After that, this laminar composite is rolled with a degree of deformation of at least 90% into a strip. Finally, by subjecting the strip to a heat treatment at a temperature between 300° and 1100° C., the desired texture of the intermetallic phases is formed in the layers suitable for a biaxial texturing and in the further layers by interdiffusion over the interfaces of the connected layers.


The laminar composite is produced in an appropriate manner by cladding and the rolling of the laminar composite into a strip is carried out with a degree of deformation of at least 95%. Temperatures between 500° and 900° C. are particularly suitable for the heat treatment of the strip.
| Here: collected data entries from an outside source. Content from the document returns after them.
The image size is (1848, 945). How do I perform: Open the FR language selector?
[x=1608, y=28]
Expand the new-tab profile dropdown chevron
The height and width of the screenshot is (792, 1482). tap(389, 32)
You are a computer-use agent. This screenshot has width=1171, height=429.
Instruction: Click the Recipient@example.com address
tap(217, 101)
In a modification of the inventive method, a biaxially textured strip of nickel, copper or silver or their alloys is produced, to begin with, by rolling and recrystallizing. Subsequently, this strip is coated with at least one further metallic phase, which contains at least one metal, which can form intermetallic phases with the elements in the biaxially textured strip. Possible coating methods include, for example, electrical and chemical methods or also depositions from the vapor phase. During a subsequent heat treatment, the strengthening intermetallic phase is formed starting out from the interfacial layer.
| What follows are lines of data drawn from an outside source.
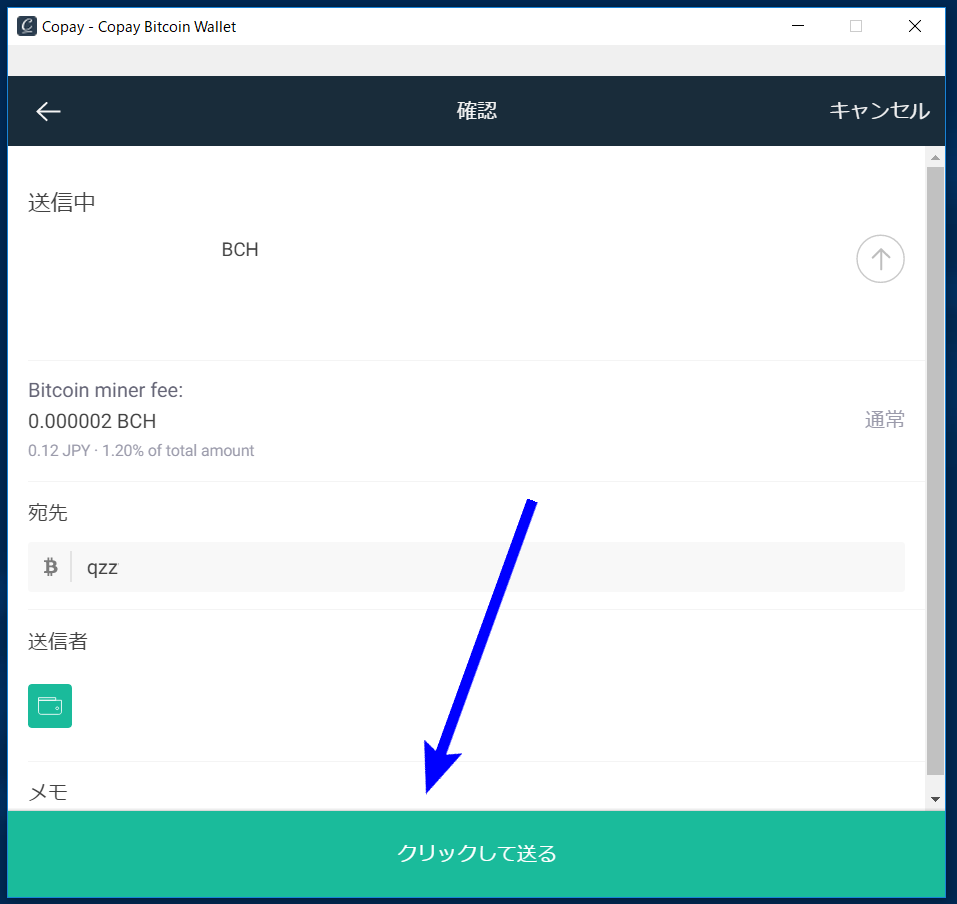The height and width of the screenshot is (904, 957).
Task: Click the scrollbar down arrow
Action: click(935, 799)
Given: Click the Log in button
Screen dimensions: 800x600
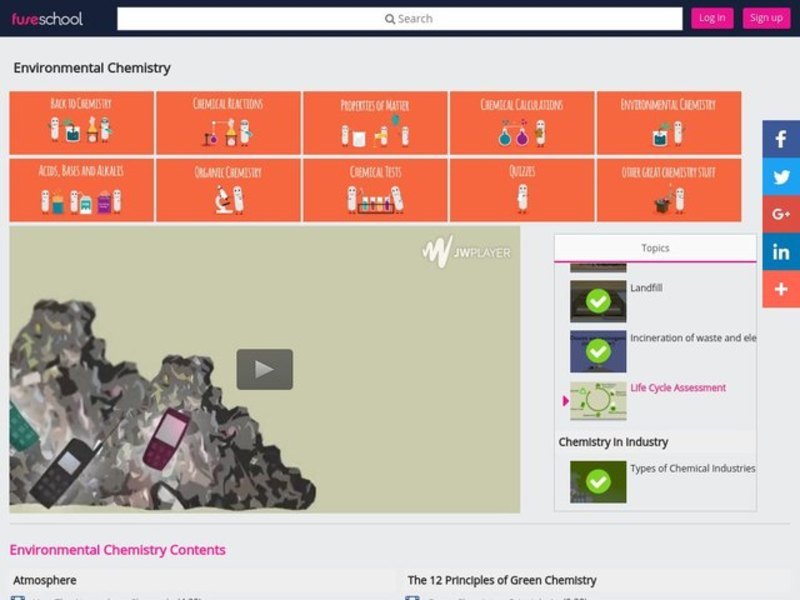Looking at the screenshot, I should (x=712, y=18).
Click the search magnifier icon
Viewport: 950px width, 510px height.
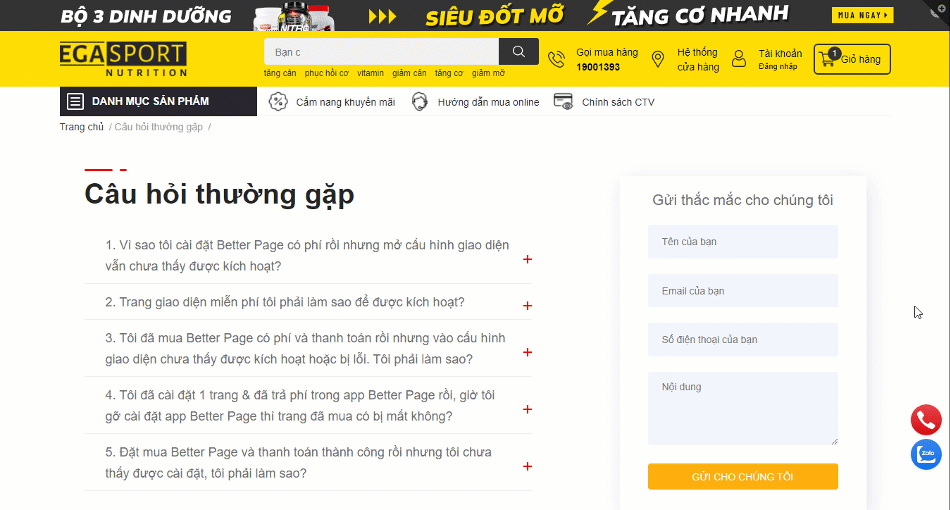(x=518, y=52)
As an alternative to coating, it is also possible, if the melting point of the biaxially textured strip is clearly above that of the further metallic phase, to wet the biaxially textured strip on one side with the further metallic phase in liquid form. Diffusion from the liquid phase into the biaxially textured strip then takes place, so that the intermetallic phases can be formed starting out from the surface of the biaxially textured strip.
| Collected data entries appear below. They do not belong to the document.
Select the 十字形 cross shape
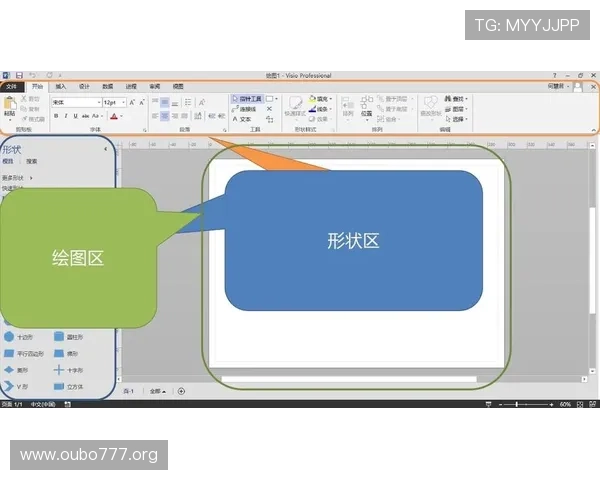The height and width of the screenshot is (480, 600). point(72,369)
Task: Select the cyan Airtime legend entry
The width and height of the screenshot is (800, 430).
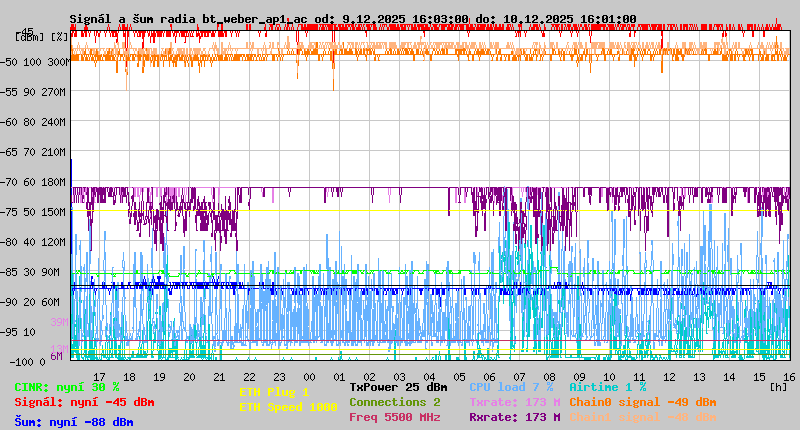Action: (x=607, y=387)
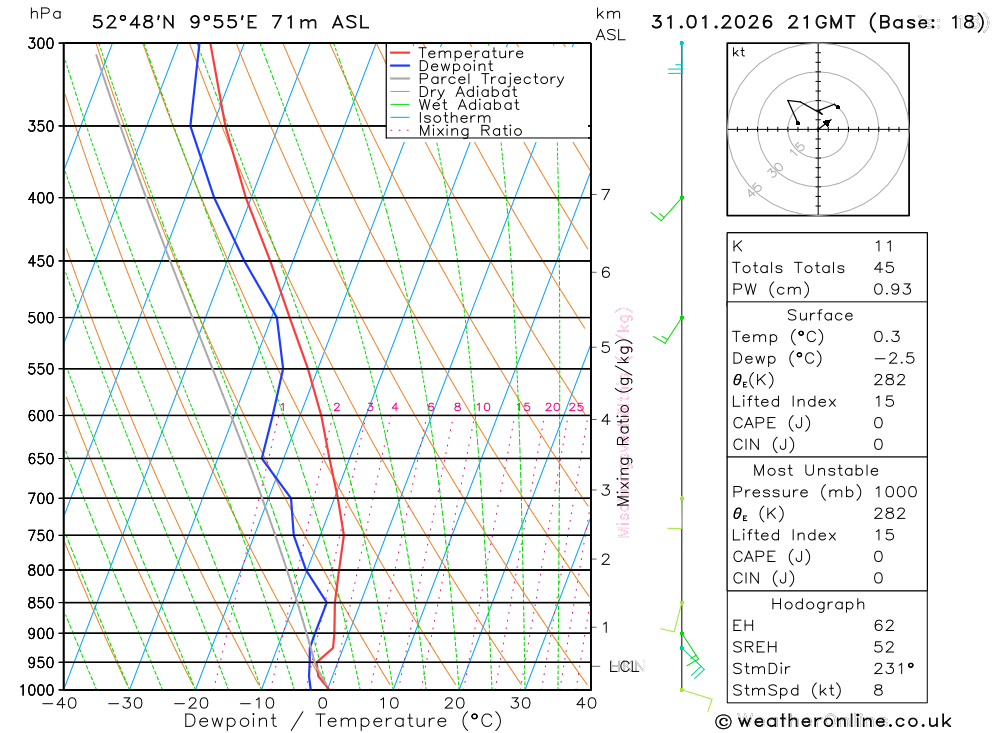1000x733 pixels.
Task: Click the Mixing Ratio legend label
Action: point(470,131)
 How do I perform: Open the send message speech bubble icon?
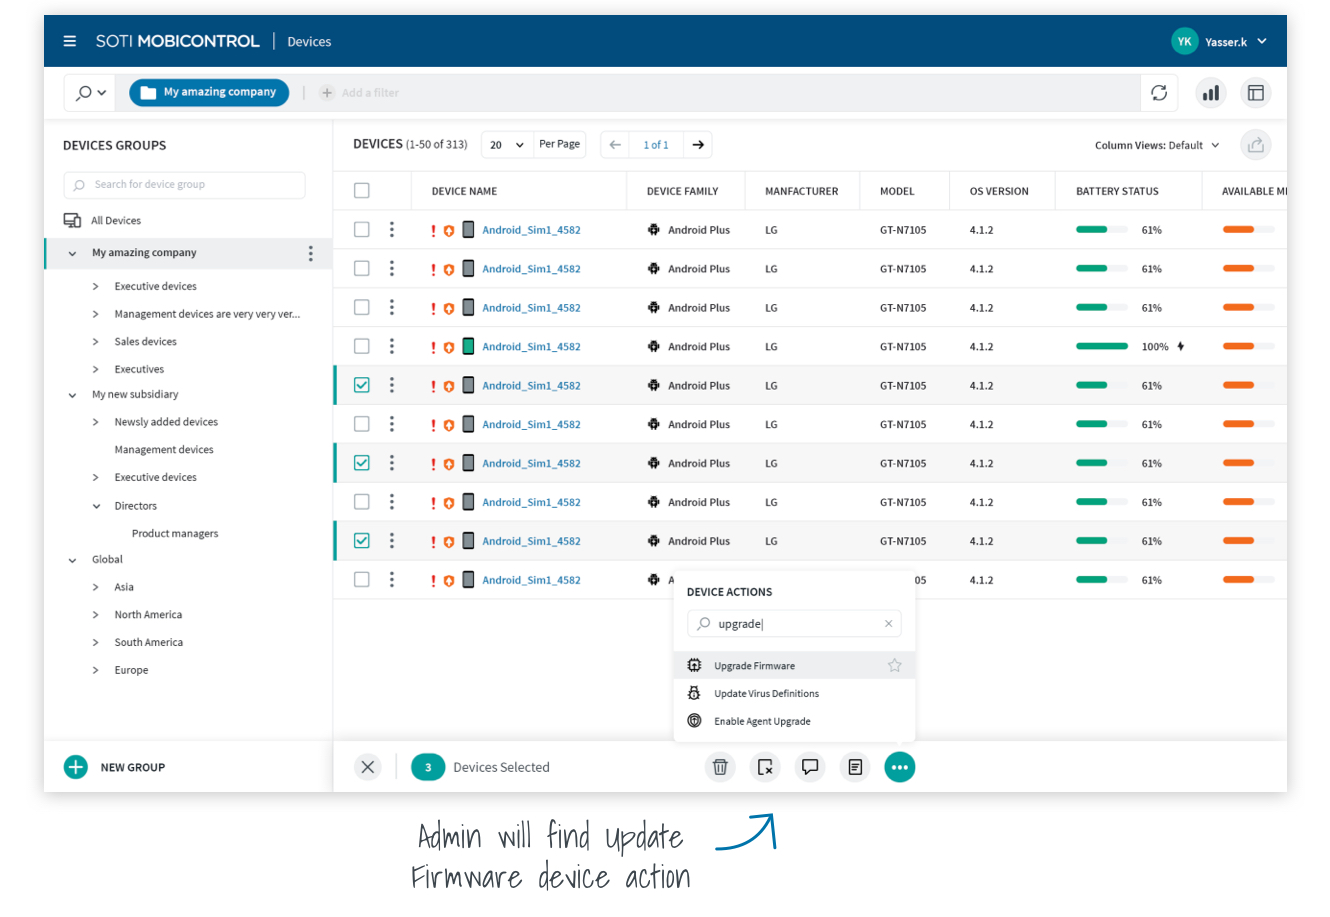pyautogui.click(x=810, y=767)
Biaxially textured metallic strip of high strength can be produced in a relatively simple manner with the inventive method. In this connection, it is of particular advantage that the strip has an advantageously low strength and a high ductility for the deformation steps of the method, since the intermetallic phases of high strength are formed in the strip only during the subsequent annealing treatment. The formation of a cubic texture is not affected by the different kinetics of the processes of recrystallization and diffusion.


The inventive strip is suitable particularly as a backing strip for the deposition of biaxially textured layers of YBa2Cu3Ox high-temperature superconducting material. Such superconductors can be used advantageously in energy technology.


The invention is described in greater detail below by means of examples.







EXAMPLE 1

Through cladding by rolling, a laminar composite, consisting of three layers, is produced from the metals nickel and aluminum in the sequence Ni/Al/Ni. The thickness of the nickel layers is 1.5 mm and that of the aluminum layer 0.5 mm. This laminar composite is rolled into a strip 80 μm thick. The strip subsequently is aged for several hours at a temperature of 600° C. in a reducing atmosphere. The strip is recrystallized within the first few seconds of this heat treatment. In the further course of this heat treatment, NiAl phases of different stoichiometry arise and grow at the interfacial layers.


The surface of the finished strip has a high-grade cubic texture and is suitable for being coated on both sides epitaxially with a biaxially textured layer.


The yield point of the strip at room temperature is approximately 100 MPa and does not change up to a temperature of 600° C. As a result, this material has a much higher strength at the coating temperature, especially in comparison to a mixed crystal, hardened strip.


EXAMPLE 2

Through cladding by rolling, a laminar composite, consisting of three layers, is produced from the metals nickel and niobium in the sequence Ni/Nb/Ni. The thickness of the nickel the layer is 1.5 mm and that of the niobium layer is 0.5 mm. This laminar composite is rolled into a strip 40 μm thick. The strip subsequently is aged for one hour at a temperature of 900° C. in a reducing atmosphere. The strip is recrystallizing within the first few minutes of this heat treatment. In the further course of this heat treatment, NiNb phases of different stoichiometry arise and grow at the interfacial layers.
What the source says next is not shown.